» Source document:

══════

The consul Gaius Poppaeus Sabinus is said to have come from an undistinguished family, and to have owed his lengthy career more to his competence than his brilliance.[1] There is little evidence of the Poppaei prior to the first century, but from inscriptions the family seems to have been concentrated in Campania. The surname Sabinus suggests that they claimed Sabine ancestry.[2] The region of Campania where the greatest number of Poppaei are found was associated with the Samnites, an Oscan-speaking people who also claimed Sabine descent.[3]


The chief praenomina of the Poppaei were Gaius and Quintus. A few of the family used other names, such as Publius, Lucius, Sextus, and Titus. All of these were common names throughout Roman history.


This list includes abbreviated praenomina. For an explanation of this practice, see filiation.
  • Quintus Poppaeus, grandfather of the consuls Sabinus and Secundus.
  • Quintus Poppaeus Q. f., father of the consuls Sabinus and Secundus.

══════

» Data entries:
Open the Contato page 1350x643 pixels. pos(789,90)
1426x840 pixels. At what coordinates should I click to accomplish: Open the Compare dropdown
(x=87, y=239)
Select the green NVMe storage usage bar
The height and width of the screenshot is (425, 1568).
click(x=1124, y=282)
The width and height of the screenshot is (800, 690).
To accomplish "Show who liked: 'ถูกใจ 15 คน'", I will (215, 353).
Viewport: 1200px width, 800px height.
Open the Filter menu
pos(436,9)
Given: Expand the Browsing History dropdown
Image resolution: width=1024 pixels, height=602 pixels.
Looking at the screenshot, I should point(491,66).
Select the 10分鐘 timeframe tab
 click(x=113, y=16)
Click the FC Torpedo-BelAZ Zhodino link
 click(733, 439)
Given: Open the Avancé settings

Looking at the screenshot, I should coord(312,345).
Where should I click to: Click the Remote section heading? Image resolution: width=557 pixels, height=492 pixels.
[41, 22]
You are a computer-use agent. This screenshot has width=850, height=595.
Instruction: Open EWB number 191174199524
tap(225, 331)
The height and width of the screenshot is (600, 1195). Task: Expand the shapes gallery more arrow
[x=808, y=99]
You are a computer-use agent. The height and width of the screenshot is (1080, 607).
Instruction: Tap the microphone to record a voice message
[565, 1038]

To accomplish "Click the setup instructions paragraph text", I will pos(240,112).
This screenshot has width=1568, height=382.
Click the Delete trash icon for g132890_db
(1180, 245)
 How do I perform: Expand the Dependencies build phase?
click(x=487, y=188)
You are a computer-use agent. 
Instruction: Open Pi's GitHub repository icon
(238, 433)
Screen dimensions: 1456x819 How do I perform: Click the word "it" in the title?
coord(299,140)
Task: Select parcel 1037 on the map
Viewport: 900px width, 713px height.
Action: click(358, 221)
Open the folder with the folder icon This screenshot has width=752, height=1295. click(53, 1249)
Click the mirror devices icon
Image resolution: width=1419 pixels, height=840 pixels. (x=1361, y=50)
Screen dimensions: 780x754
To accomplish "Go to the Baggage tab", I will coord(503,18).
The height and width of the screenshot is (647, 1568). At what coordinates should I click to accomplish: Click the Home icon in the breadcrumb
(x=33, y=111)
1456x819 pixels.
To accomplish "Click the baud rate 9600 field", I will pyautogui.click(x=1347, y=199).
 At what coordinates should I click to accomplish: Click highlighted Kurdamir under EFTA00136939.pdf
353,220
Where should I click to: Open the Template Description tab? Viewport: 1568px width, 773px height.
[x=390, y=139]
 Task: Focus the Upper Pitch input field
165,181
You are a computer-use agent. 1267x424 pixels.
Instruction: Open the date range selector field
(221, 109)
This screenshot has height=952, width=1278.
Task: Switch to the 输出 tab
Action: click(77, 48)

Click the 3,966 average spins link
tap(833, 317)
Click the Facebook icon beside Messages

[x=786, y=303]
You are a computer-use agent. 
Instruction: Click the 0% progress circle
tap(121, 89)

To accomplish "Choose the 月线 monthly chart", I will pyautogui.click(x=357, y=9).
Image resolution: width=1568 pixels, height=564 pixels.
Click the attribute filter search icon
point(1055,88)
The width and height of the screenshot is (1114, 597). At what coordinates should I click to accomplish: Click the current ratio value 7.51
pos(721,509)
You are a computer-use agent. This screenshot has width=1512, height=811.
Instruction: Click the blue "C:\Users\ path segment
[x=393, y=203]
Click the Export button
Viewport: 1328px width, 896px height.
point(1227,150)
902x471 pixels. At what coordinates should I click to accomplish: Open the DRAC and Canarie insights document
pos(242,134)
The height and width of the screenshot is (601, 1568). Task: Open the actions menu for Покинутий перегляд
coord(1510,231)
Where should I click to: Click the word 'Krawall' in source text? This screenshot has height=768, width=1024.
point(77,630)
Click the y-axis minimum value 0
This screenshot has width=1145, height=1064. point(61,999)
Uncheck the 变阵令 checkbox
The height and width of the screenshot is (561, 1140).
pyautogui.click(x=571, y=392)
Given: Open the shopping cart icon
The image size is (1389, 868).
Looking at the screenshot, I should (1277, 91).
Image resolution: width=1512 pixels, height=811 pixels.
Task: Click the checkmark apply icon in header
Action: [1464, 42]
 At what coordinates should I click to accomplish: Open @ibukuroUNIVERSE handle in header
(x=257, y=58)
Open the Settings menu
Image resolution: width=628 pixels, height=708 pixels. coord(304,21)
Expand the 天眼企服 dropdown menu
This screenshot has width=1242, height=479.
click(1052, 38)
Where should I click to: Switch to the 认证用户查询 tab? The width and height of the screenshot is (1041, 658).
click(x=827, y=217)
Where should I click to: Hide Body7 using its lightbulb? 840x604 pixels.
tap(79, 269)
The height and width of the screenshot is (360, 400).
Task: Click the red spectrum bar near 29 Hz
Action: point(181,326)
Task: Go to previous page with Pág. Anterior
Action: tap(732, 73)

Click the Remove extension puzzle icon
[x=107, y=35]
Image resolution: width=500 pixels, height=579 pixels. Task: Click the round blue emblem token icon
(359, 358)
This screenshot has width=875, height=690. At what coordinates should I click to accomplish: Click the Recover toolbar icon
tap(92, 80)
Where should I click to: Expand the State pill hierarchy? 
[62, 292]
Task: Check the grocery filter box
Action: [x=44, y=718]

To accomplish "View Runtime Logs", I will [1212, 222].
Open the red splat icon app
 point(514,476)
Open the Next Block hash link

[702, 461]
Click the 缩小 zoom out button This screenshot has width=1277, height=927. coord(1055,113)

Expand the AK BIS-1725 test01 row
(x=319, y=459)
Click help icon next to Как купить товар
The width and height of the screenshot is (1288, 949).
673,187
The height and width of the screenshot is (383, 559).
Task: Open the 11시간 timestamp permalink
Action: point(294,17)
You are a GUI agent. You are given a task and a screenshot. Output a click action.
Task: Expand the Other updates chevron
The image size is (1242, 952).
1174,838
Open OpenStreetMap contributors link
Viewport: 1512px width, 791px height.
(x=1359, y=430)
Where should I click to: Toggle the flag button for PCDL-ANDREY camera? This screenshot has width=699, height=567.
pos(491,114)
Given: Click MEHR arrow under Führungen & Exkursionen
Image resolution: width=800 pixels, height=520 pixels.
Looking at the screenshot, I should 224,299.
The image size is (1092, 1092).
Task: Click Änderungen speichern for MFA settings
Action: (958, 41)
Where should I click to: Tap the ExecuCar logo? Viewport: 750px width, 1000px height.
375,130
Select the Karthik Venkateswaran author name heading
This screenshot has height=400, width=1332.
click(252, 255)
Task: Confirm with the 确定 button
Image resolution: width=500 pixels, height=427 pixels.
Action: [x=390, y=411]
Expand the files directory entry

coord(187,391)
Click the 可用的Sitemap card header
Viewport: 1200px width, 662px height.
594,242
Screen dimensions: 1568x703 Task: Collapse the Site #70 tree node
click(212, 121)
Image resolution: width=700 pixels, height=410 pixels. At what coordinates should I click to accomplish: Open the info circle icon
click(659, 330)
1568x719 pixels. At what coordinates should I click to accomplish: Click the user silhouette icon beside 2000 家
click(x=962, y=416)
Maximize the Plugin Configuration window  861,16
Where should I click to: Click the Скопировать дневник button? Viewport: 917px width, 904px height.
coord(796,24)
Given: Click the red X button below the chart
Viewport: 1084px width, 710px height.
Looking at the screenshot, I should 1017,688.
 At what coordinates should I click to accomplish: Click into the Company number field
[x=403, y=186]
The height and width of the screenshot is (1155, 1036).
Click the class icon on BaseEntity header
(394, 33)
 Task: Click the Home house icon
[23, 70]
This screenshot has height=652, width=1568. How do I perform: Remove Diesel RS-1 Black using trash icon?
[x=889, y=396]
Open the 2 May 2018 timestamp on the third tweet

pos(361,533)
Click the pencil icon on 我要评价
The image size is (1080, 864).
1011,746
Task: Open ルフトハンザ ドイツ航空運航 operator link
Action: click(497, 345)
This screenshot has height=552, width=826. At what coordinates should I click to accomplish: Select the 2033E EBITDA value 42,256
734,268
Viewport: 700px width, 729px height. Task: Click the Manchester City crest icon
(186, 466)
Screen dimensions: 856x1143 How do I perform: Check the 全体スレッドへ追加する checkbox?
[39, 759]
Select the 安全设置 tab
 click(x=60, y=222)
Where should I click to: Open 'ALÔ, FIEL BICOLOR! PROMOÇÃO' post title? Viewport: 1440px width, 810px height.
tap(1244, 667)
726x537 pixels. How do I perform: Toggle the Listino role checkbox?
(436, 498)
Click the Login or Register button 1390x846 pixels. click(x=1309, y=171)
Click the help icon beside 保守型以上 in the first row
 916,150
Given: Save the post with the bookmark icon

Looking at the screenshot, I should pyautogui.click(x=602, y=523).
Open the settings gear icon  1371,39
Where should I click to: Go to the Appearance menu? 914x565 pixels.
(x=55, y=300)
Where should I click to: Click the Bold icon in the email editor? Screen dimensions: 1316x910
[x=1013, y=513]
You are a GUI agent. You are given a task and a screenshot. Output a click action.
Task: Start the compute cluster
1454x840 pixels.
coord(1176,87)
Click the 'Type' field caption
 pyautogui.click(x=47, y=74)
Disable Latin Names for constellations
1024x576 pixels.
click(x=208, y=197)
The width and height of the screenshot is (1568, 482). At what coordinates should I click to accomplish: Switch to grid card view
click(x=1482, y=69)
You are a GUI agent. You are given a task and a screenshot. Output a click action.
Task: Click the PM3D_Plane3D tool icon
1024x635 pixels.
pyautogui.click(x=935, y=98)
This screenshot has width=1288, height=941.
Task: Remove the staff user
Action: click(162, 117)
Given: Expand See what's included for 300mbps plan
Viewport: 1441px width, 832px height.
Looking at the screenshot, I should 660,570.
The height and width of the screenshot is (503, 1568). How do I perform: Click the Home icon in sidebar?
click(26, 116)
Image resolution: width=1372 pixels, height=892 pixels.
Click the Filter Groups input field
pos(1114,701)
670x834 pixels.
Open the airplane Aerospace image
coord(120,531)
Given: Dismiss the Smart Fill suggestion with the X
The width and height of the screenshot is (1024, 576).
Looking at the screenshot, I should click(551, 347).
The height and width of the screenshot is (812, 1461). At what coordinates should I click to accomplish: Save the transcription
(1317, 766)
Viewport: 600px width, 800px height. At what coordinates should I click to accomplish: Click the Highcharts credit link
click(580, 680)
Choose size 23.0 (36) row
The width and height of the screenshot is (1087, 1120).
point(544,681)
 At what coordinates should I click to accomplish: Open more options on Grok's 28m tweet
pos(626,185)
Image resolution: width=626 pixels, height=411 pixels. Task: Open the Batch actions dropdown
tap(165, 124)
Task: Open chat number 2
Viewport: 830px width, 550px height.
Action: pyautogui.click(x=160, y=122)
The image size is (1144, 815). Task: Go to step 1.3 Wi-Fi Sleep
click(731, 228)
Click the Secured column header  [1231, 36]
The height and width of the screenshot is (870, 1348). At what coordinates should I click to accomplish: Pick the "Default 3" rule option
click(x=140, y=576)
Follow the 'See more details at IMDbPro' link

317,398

══════

Decide whether each statement below agrees with the text on the Poppaei family. Answer yes or no for each and quote the words of the text that decide it.
1. Inscriptions suggest the family was concentrated in Campania.
2. Gaius Poppaeus Sabinus owed his long career more to brilliance than to competence.
3. The names Gaius and Quintus were uncommon in Roman history.

1. Yes: "from inscriptions the family seems to have been concentrated in Campania."
2. No: "to have owed his lengthy career more to his competence than his brilliance."
3. No: "All of these were common names throughout Roman history."